== Directions for this task ==
Look through the data below, and copy each line that carries the word "Select".

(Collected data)
******************************
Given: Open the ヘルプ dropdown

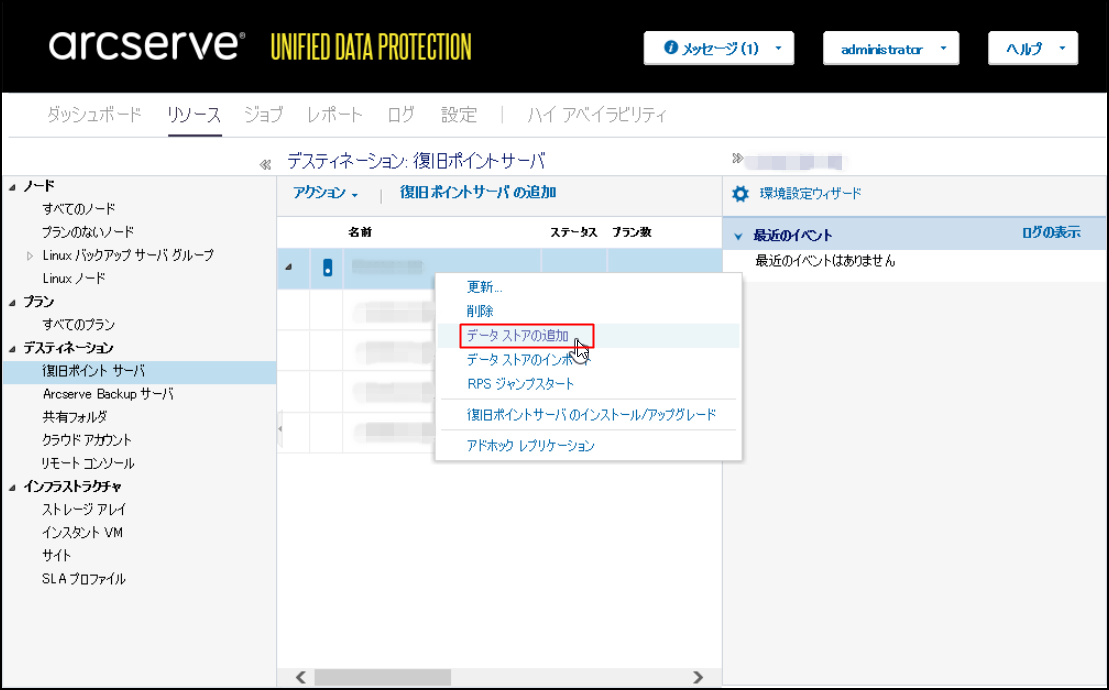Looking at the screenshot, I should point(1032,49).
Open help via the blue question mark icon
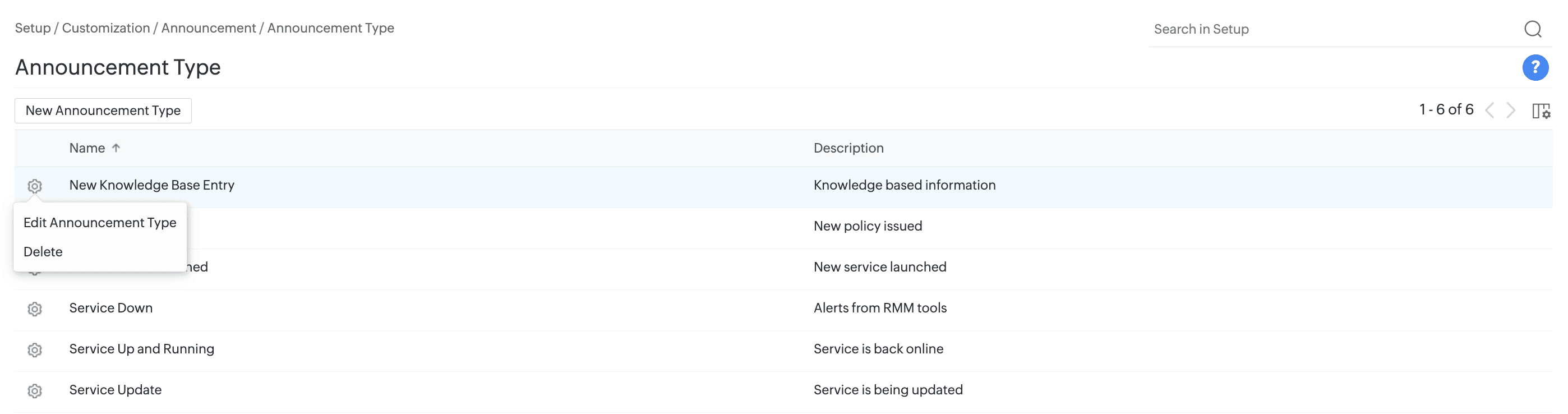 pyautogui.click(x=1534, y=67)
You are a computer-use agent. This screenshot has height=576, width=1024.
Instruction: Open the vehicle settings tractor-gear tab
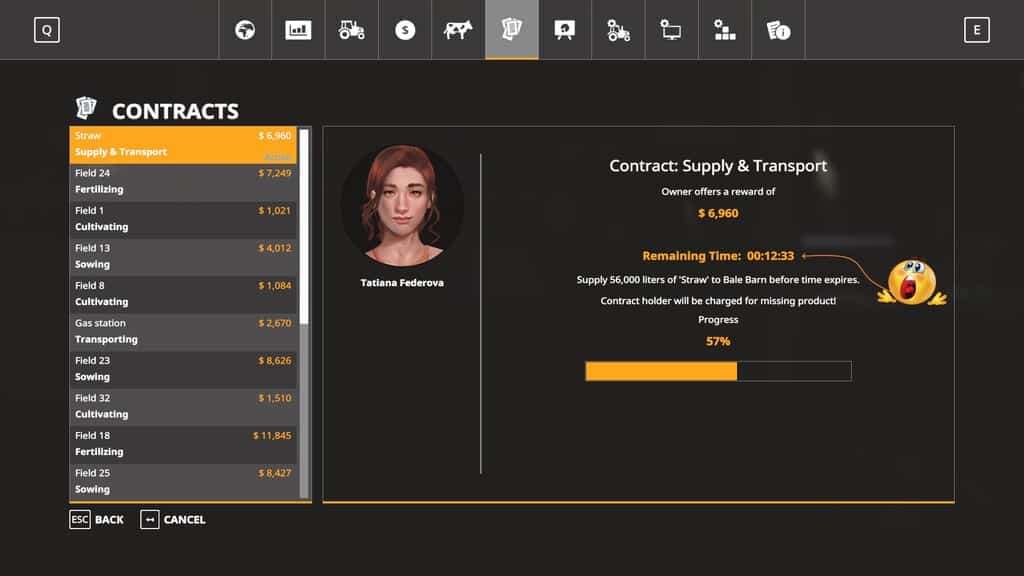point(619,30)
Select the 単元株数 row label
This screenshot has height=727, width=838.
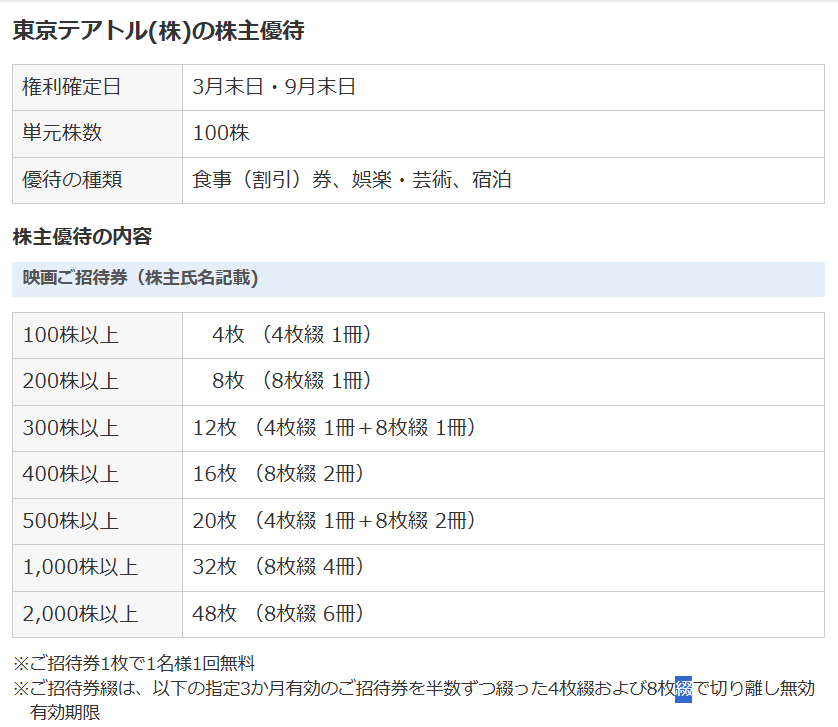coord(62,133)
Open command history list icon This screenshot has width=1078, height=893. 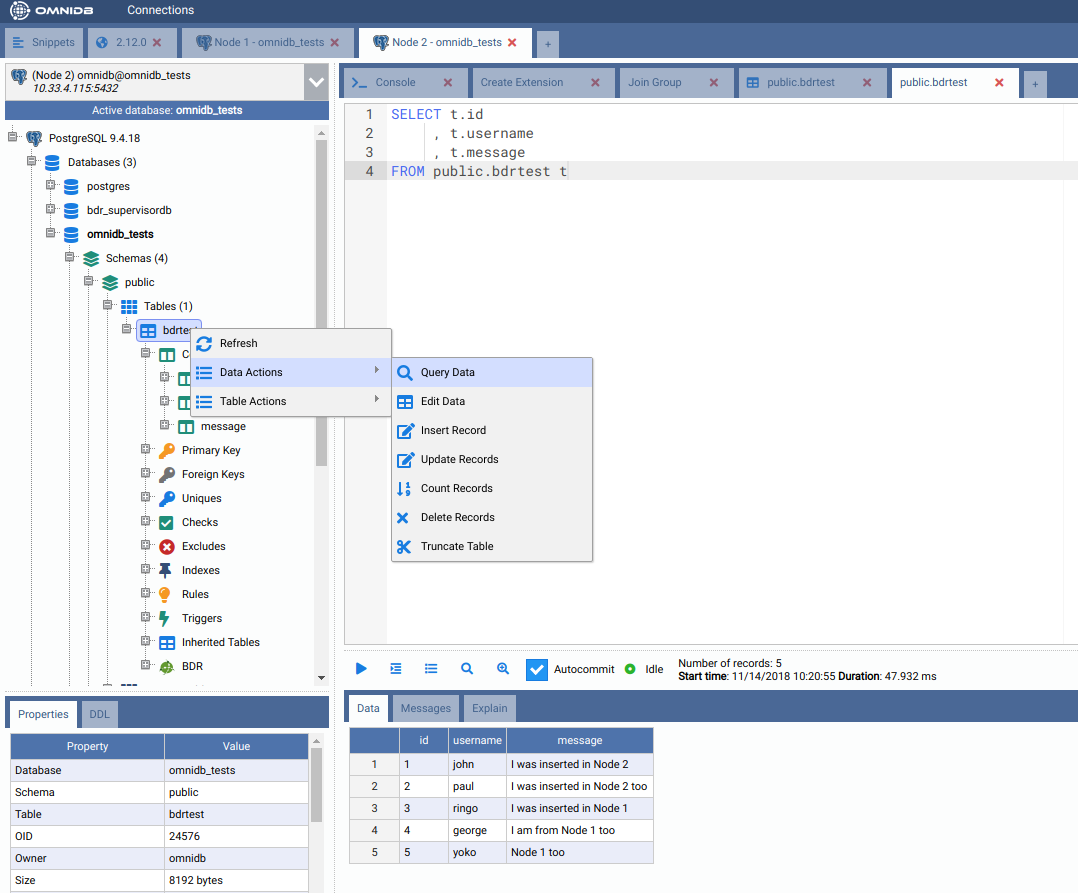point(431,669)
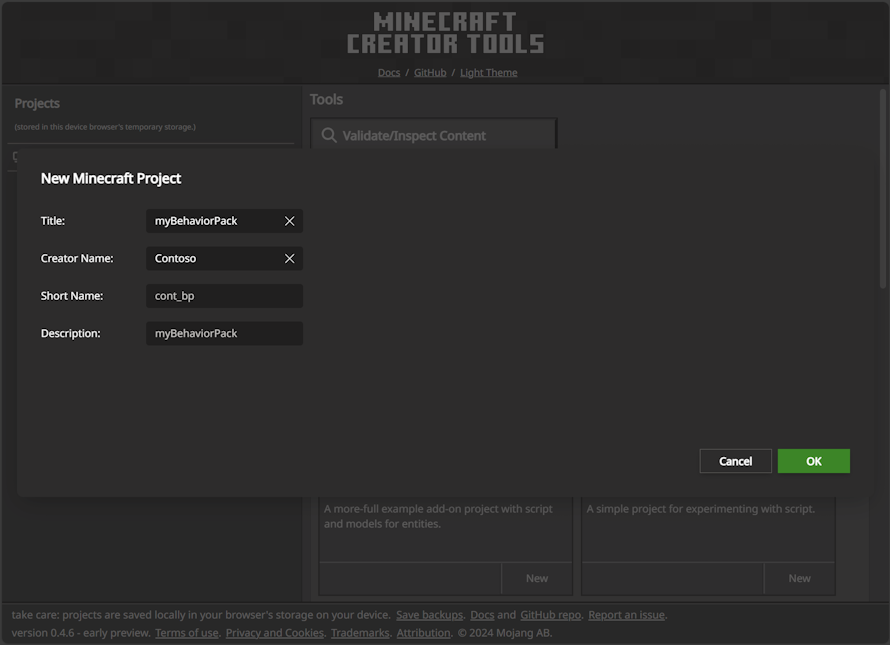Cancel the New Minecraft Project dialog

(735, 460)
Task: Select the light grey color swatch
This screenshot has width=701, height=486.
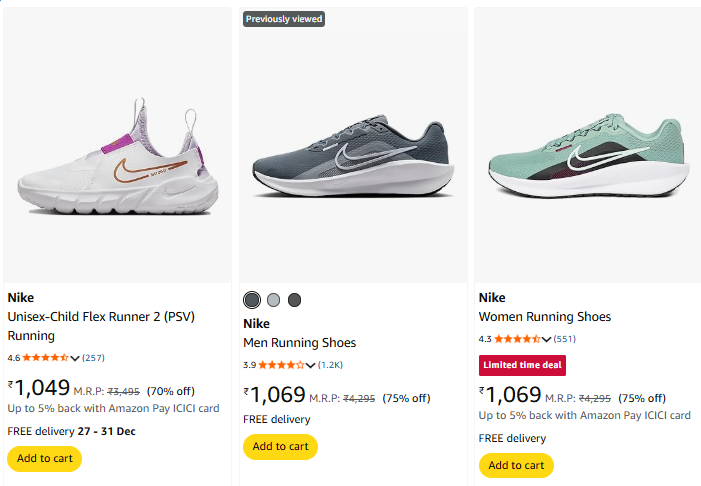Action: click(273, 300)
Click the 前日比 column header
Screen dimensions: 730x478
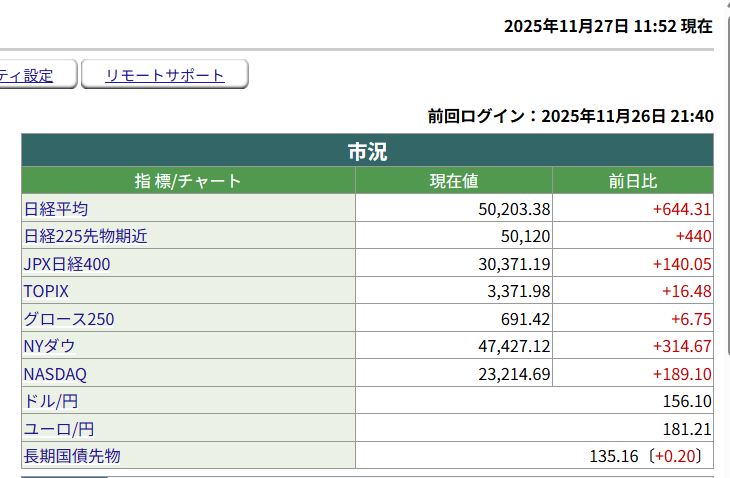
******************************
== Result for this task ==
Select the 単元株数 row label
Task: Select the light grey color swatch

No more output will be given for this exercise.